There seems to be endless health benefits offered from this root. They have less than 18 calories per serving so they are a perfect addition to anyone's diet. They are also rich in important enzymes that are needed to help you digest starchy foods and fatty oils.
The Japanese radish is an outstanding source of potassium, phosphorus and vitamin C and they are believed to have the same wonderful anti-cancer properties that broccoli has. Radishes are very low in carbohydrates and contain fiber, protein, calcium, iron, phosphorus and B vitamins.
This is a fabulous recipe that spreads on your favorite crackers or bread. Why settle for the same old pate or spread that you always use? This is one that is sure to impress your guests.
- ½ cup of chopped up radishes
- ¼ cup of butter
- 1 to 2 tablespoons of chopped up fresh herbs of your choice
Wash the radishes but do not peel them and chop them up pretty fine. In a bowl, mash up the butter and herbs, add the radishes and mix well. Add a bit of salt to taste. Spread on whole grain crackers or bread.
Radish Greens Soup
Wondering what to do with all of those leafy greens attached to your roots? Here is a delicious, quick and easy soup to try when you need a break from your traditional winter varieties.
- 1 tablespoon of butter
- 2 medium-sized potatoes
- 1 tablespoon of olive oil
- 1 onion
- Tops from 2 bunches of radishes
- 1 quart of water
- 1 lemon
- Salt and pepper
Rinse the greens and remove any damaged areas. Coarsely chop up the onion and potatoes and juice the lemon.
Heat the butter and oil in a large pot and add the potatoes and onion. Cook this for around five minutes and then add in your water, the radish tops and salt. Continue to cook this until the greens become wilted and the potatoes are soft. Stir in your lemon juice and add salt and pepper if needed.
Radish greens soup can be served hot or cold. Total preparation time is about 10 minutes with cook time averaging an additional 15 minutes.

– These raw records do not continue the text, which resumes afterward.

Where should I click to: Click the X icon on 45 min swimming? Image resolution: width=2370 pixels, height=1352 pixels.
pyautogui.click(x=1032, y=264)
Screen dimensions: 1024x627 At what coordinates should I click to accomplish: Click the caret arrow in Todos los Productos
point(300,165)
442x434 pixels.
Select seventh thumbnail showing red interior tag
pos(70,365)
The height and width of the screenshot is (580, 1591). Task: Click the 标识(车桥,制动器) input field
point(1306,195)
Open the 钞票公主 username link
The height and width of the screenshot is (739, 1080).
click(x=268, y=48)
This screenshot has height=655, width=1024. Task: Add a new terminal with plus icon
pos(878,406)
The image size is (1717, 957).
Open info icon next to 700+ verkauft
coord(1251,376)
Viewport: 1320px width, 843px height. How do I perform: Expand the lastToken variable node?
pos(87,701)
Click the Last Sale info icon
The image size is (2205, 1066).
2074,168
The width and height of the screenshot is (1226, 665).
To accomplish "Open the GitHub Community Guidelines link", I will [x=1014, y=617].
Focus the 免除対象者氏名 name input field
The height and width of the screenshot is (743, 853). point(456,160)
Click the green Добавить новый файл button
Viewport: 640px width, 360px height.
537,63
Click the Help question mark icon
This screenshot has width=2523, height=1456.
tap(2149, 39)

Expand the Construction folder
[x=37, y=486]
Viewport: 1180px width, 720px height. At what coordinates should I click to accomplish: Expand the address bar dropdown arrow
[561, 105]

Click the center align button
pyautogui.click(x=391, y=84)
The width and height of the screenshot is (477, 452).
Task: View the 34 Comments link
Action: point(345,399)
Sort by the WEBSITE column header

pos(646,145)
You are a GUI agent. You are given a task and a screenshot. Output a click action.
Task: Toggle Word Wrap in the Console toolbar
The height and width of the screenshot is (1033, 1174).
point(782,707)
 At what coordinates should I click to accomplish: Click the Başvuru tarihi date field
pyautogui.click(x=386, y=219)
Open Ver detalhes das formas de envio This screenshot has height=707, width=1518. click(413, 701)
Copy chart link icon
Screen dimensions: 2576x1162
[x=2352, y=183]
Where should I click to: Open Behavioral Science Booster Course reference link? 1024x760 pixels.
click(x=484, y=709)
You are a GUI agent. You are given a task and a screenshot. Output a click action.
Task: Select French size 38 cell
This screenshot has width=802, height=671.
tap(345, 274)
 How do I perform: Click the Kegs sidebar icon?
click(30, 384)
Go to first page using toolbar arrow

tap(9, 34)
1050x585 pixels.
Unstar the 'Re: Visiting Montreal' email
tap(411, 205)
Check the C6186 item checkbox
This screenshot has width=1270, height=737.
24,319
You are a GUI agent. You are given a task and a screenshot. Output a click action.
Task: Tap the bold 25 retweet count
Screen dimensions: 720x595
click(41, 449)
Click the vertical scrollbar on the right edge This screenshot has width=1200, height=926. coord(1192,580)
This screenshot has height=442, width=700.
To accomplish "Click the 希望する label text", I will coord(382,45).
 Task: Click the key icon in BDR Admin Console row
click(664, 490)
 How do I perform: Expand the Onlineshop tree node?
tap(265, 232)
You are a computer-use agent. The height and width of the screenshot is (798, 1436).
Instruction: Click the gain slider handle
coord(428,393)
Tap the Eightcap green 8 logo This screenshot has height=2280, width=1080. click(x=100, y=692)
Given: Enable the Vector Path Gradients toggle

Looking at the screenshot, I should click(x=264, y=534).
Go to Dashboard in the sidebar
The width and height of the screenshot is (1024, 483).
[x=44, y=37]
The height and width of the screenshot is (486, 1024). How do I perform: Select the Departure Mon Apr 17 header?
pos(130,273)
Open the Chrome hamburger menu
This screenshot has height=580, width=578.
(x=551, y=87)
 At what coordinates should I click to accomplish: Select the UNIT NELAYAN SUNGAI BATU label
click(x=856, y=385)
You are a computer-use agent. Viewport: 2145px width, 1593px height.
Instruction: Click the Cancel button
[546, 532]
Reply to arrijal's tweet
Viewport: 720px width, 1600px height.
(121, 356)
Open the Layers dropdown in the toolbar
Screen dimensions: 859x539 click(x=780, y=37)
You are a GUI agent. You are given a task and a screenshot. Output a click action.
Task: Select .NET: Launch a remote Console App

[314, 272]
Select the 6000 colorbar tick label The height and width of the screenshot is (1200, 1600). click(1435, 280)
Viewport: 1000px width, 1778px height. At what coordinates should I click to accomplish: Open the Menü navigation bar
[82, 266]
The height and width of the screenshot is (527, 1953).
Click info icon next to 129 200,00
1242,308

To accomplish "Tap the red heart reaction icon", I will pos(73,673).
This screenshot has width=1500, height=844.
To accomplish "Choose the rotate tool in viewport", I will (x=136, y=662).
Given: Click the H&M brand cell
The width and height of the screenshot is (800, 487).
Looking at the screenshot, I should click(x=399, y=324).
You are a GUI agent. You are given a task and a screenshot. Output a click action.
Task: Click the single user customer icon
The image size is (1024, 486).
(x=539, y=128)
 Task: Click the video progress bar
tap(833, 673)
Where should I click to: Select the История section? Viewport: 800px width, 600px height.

The Japanese radish may not be a root that you are used to cooking with so a few tips may be helpful.
- The longer you cook radishes, the milder they become.
- Boil – When boiling radishes, bring the water to a boil first and then drop the radishes in. Simmer until tender which can range from 15 to 30 minutes.
- Roast – Preheat your oven to 425 degrees Fahrenheit. Toss the sliced up radishes in seasoning and olive oil and spread out on a baking sheet. Cook for around 30 minutes.
- Steam – Place whole radishes in a steamer for around 10 minutes.